Find the lines of the data below that include "Yamaha". Report their number only.

Provided data –
· · · · ·

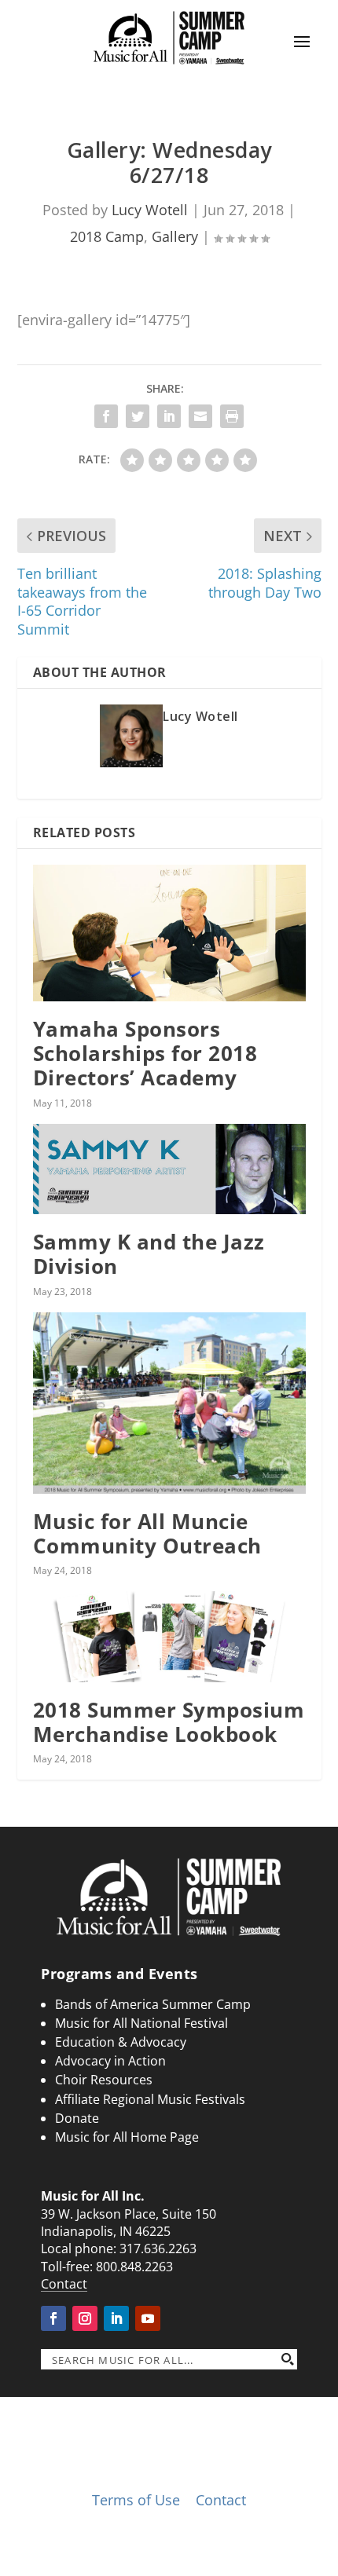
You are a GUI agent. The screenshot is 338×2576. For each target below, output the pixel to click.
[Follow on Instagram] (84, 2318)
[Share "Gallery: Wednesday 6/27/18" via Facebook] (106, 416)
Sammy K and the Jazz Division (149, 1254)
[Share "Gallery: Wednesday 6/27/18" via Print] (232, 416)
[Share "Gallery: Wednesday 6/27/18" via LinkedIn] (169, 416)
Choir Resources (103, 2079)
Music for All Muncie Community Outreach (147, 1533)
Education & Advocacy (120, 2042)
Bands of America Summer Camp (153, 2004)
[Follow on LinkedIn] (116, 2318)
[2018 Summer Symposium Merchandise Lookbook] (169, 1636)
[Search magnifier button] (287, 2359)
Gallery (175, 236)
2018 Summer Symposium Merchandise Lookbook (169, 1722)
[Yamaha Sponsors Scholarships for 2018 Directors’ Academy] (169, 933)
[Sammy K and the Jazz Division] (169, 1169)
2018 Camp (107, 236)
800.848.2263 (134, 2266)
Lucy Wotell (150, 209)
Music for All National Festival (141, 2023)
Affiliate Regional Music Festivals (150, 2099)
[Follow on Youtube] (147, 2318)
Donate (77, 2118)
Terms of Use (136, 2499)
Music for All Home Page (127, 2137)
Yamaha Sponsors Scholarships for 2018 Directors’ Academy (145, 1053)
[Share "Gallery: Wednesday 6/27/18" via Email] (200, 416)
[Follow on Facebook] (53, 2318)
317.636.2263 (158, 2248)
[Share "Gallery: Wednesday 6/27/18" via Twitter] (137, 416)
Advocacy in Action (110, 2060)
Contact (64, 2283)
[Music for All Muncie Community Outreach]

· · · · ·

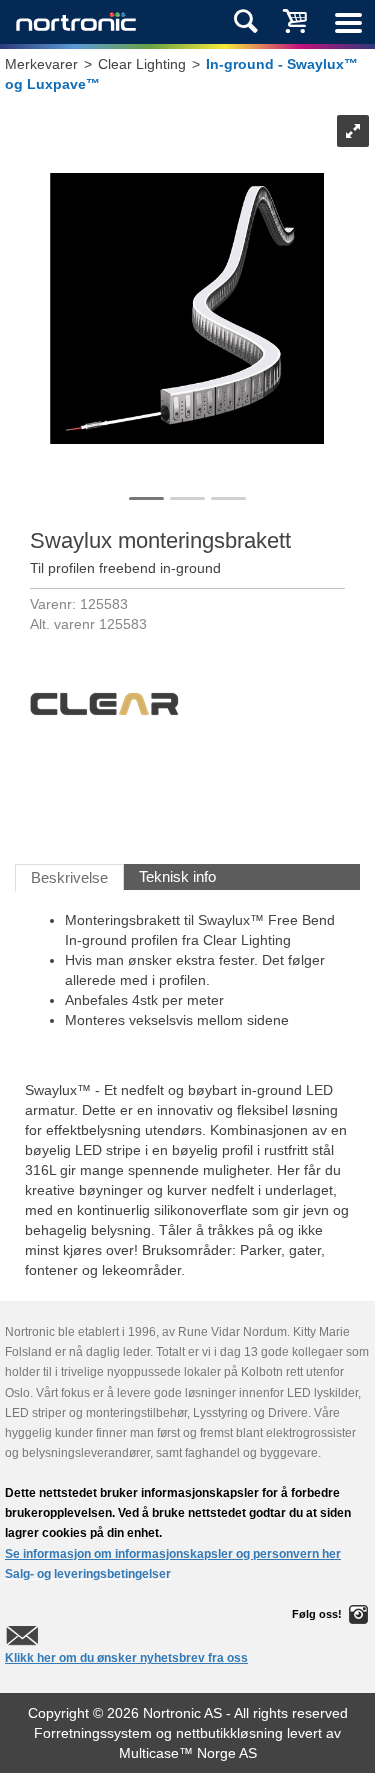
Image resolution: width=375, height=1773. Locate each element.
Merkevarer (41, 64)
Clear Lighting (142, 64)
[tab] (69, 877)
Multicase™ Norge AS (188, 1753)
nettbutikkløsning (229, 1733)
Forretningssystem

· · · · ·

Result of this exercise – 2